Goal of the exercise » Copy every line below precisely, leaving nothing out.

= = = = =

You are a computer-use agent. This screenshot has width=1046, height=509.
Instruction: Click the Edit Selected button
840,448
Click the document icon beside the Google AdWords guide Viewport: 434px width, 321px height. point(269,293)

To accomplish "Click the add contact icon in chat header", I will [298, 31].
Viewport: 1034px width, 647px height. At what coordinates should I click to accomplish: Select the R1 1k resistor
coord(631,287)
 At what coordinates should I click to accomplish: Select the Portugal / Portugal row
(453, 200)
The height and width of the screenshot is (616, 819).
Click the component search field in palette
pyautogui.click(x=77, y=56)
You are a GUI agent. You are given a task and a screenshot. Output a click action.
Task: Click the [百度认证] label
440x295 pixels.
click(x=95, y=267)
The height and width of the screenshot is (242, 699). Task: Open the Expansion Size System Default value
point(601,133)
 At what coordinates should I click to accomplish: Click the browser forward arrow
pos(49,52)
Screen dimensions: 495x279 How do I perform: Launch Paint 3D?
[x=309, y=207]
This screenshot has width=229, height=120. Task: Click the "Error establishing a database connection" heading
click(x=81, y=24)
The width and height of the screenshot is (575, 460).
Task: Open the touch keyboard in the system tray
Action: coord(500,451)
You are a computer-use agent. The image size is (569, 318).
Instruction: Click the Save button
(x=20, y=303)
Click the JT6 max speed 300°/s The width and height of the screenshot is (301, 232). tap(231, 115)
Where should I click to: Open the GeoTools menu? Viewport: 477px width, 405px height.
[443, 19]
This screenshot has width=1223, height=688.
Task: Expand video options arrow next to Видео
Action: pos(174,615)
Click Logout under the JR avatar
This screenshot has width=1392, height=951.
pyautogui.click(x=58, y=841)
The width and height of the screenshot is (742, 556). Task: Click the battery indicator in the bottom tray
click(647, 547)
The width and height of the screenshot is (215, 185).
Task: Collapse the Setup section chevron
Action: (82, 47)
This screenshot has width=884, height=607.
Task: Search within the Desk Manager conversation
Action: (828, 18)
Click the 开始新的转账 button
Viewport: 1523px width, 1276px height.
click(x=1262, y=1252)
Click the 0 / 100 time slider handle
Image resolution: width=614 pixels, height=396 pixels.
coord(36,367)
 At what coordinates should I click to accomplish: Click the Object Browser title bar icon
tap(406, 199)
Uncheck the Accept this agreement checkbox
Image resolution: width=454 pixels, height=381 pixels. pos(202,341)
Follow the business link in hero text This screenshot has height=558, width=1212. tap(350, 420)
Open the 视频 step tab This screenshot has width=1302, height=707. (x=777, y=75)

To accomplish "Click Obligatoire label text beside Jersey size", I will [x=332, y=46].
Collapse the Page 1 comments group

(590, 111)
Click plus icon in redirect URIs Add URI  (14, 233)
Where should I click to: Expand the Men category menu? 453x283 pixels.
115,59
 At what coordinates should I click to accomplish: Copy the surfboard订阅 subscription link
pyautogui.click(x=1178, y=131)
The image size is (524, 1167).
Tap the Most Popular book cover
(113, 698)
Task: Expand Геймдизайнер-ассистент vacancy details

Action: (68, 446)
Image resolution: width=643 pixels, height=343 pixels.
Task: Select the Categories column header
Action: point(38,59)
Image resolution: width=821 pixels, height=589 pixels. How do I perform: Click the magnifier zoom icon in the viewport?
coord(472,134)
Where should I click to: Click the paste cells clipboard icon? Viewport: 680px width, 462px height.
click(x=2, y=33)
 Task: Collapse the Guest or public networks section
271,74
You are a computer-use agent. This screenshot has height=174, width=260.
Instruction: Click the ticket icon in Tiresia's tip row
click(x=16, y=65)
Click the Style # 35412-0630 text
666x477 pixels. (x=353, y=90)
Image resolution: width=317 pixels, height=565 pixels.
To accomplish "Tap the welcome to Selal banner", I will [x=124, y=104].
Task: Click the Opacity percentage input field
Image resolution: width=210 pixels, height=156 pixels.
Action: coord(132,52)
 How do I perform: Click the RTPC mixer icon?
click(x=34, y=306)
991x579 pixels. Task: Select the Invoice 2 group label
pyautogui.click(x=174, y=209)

= = = = =

The completed task »
You are a computer-use agent. This screenshot has width=1046, height=509.
Instruction: Click the Edit Selected button
840,448
Click the document icon beside the Google AdWords guide Viewport: 434px width, 321px height. point(269,293)

To accomplish "Click the add contact icon in chat header", I will [298, 31].
Viewport: 1034px width, 647px height. At what coordinates should I click to accomplish: Select the R1 1k resistor
coord(631,287)
 At what coordinates should I click to accomplish: Select the Portugal / Portugal row
(453, 200)
The height and width of the screenshot is (616, 819).
Click the component search field in palette
pyautogui.click(x=77, y=56)
You are a GUI agent. You are given a task and a screenshot. Output a click action.
Task: Click the [百度认证] label
440x295 pixels.
click(x=95, y=267)
The height and width of the screenshot is (242, 699). Task: Open the Expansion Size System Default value
point(601,133)
 At what coordinates should I click to accomplish: Click the browser forward arrow
pos(49,52)
Screen dimensions: 495x279 How do I perform: Launch Paint 3D?
[x=309, y=207]
This screenshot has width=229, height=120. Task: Click the "Error establishing a database connection" heading
click(x=81, y=24)
The width and height of the screenshot is (575, 460).
Task: Open the touch keyboard in the system tray
Action: coord(500,451)
You are a computer-use agent. The image size is (569, 318).
Instruction: Click the Save button
(x=20, y=303)
Click the JT6 max speed 300°/s The width and height of the screenshot is (301, 232). tap(231, 115)
Where should I click to: Open the GeoTools menu? Viewport: 477px width, 405px height.
[443, 19]
This screenshot has width=1223, height=688.
Task: Expand video options arrow next to Видео
Action: pos(174,615)
Click Logout under the JR avatar
This screenshot has width=1392, height=951.
pyautogui.click(x=58, y=841)
The width and height of the screenshot is (742, 556). Task: Click the battery indicator in the bottom tray
click(647, 547)
The width and height of the screenshot is (215, 185).
Task: Collapse the Setup section chevron
Action: (82, 47)
This screenshot has width=884, height=607.
Task: Search within the Desk Manager conversation
Action: (828, 18)
Click the 开始新的转账 button
Viewport: 1523px width, 1276px height.
click(x=1262, y=1252)
Click the 0 / 100 time slider handle
Image resolution: width=614 pixels, height=396 pixels.
coord(36,367)
 At what coordinates should I click to accomplish: Click the Object Browser title bar icon
tap(406, 199)
Uncheck the Accept this agreement checkbox
Image resolution: width=454 pixels, height=381 pixels. pos(202,341)
Follow the business link in hero text This screenshot has height=558, width=1212. tap(350, 420)
Open the 视频 step tab This screenshot has width=1302, height=707. (x=777, y=75)

To accomplish "Click Obligatoire label text beside Jersey size", I will [x=332, y=46].
Collapse the Page 1 comments group

(590, 111)
Click plus icon in redirect URIs Add URI  (14, 233)
Where should I click to: Expand the Men category menu? 453x283 pixels.
115,59
 At what coordinates should I click to accomplish: Copy the surfboard订阅 subscription link
pyautogui.click(x=1178, y=131)
The image size is (524, 1167).
Tap the Most Popular book cover
(113, 698)
Task: Expand Геймдизайнер-ассистент vacancy details

Action: (68, 446)
Image resolution: width=643 pixels, height=343 pixels.
Task: Select the Categories column header
Action: point(38,59)
Image resolution: width=821 pixels, height=589 pixels. How do I perform: Click the magnifier zoom icon in the viewport?
coord(472,134)
Where should I click to: Click the paste cells clipboard icon? Viewport: 680px width, 462px height.
click(x=2, y=33)
 Task: Collapse the Guest or public networks section
271,74
You are a computer-use agent. This screenshot has height=174, width=260.
Instruction: Click the ticket icon in Tiresia's tip row
click(x=16, y=65)
Click the Style # 35412-0630 text
666x477 pixels. (x=353, y=90)
Image resolution: width=317 pixels, height=565 pixels.
To accomplish "Tap the welcome to Selal banner", I will [x=124, y=104].
Task: Click the Opacity percentage input field
Image resolution: width=210 pixels, height=156 pixels.
Action: coord(132,52)
 How do I perform: Click the RTPC mixer icon?
click(x=34, y=306)
991x579 pixels. Task: Select the Invoice 2 group label
pyautogui.click(x=174, y=209)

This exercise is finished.